Task goal
Copy the data word for word, from its first line through the line containing "Action: pyautogui.click(x=689, y=349)", with both ends included. Leave the pictures out of your copy.

The records

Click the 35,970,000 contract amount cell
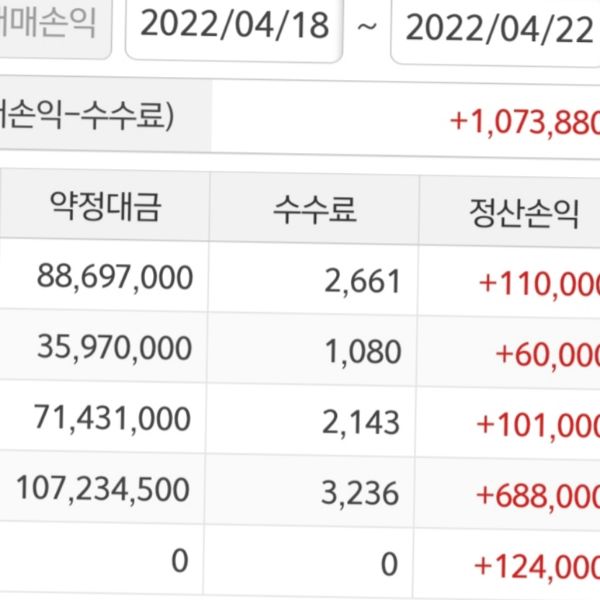Screen dimensions: 600x600 (x=115, y=347)
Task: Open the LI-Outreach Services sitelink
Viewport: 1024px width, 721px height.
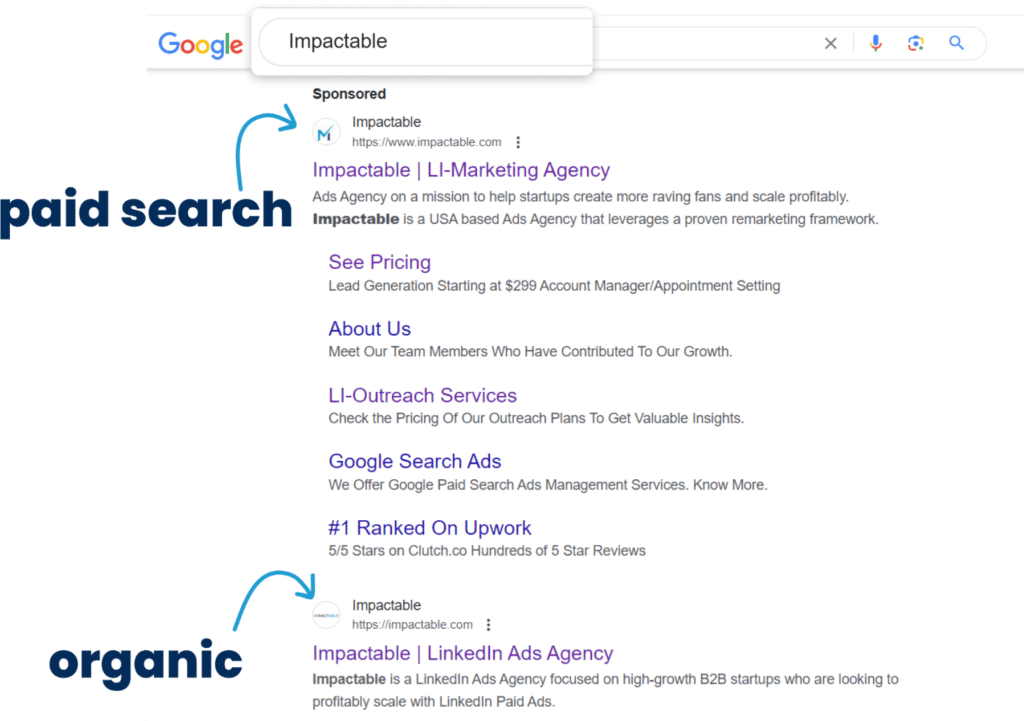Action: (422, 395)
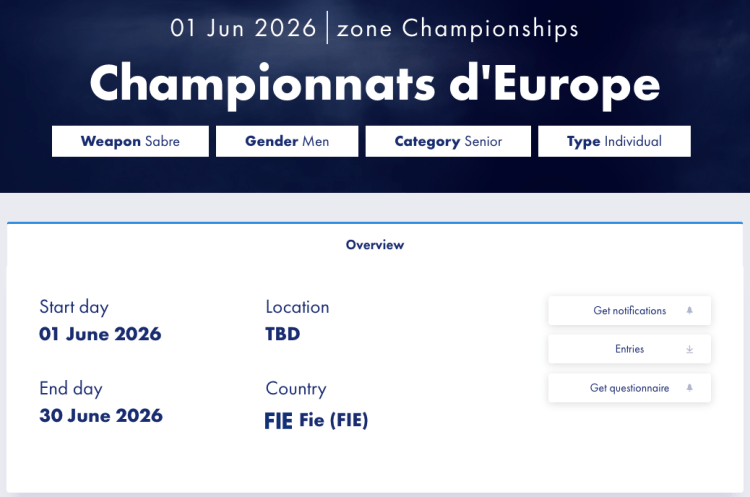
Task: Click the download icon beside Entries
Action: pyautogui.click(x=689, y=349)
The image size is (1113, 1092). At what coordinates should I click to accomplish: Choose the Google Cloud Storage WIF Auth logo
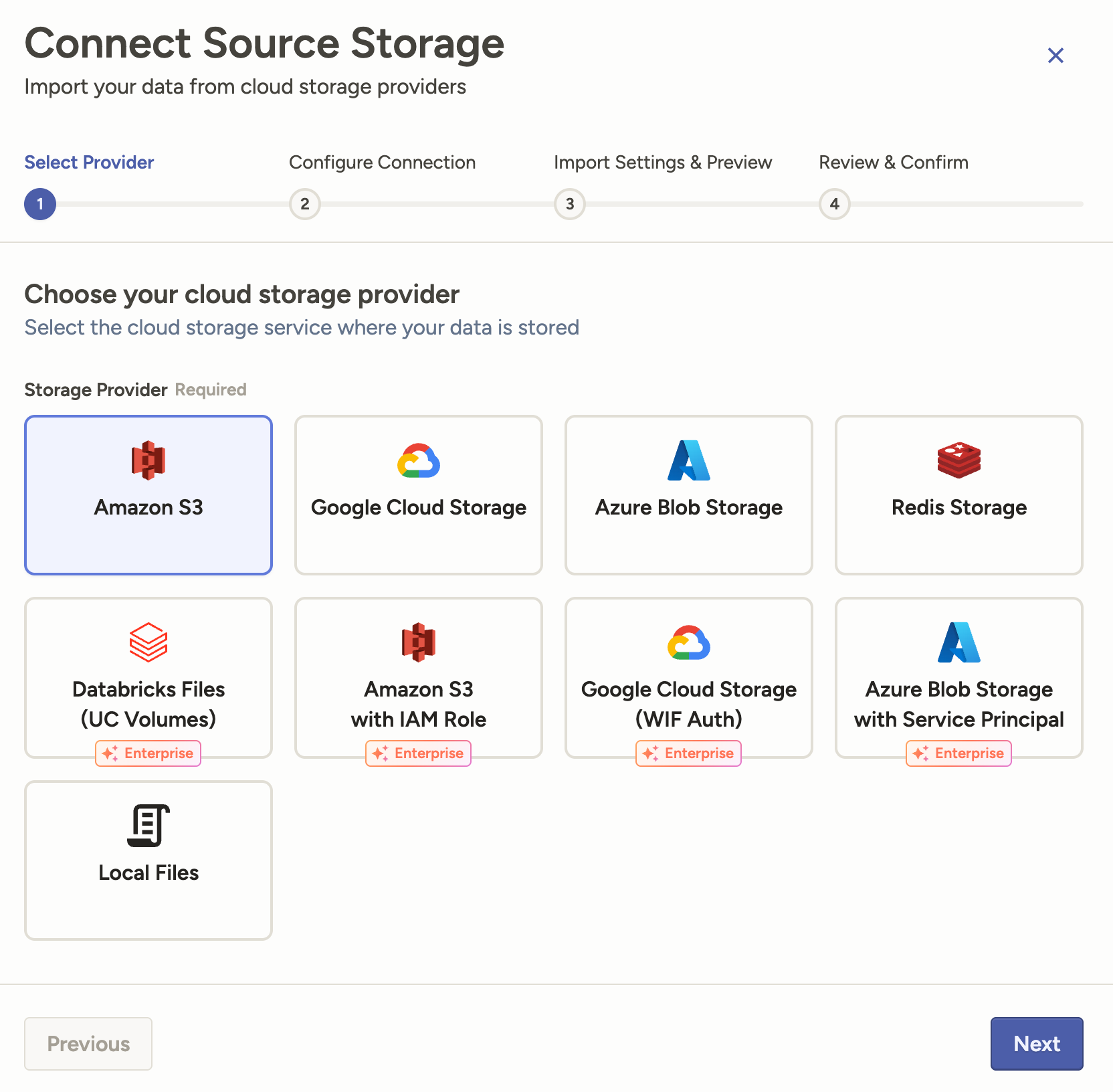689,642
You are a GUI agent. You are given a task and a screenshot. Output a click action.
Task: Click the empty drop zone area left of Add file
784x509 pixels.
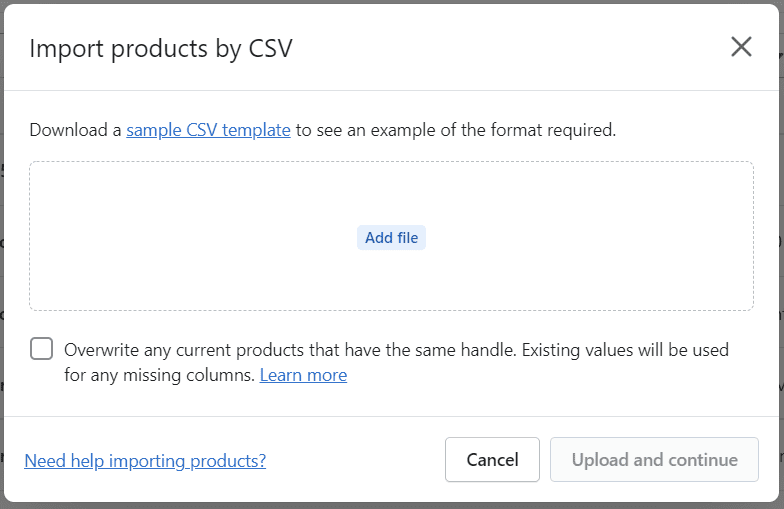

Written answer
Click the 35,970,000 contract amount cell
Screen dimensions: 600x600 (x=115, y=347)
Task: Open the LI-Outreach Services sitelink
Viewport: 1024px width, 721px height.
Action: (422, 395)
Task: Click the download icon beside Entries
Action: pyautogui.click(x=689, y=349)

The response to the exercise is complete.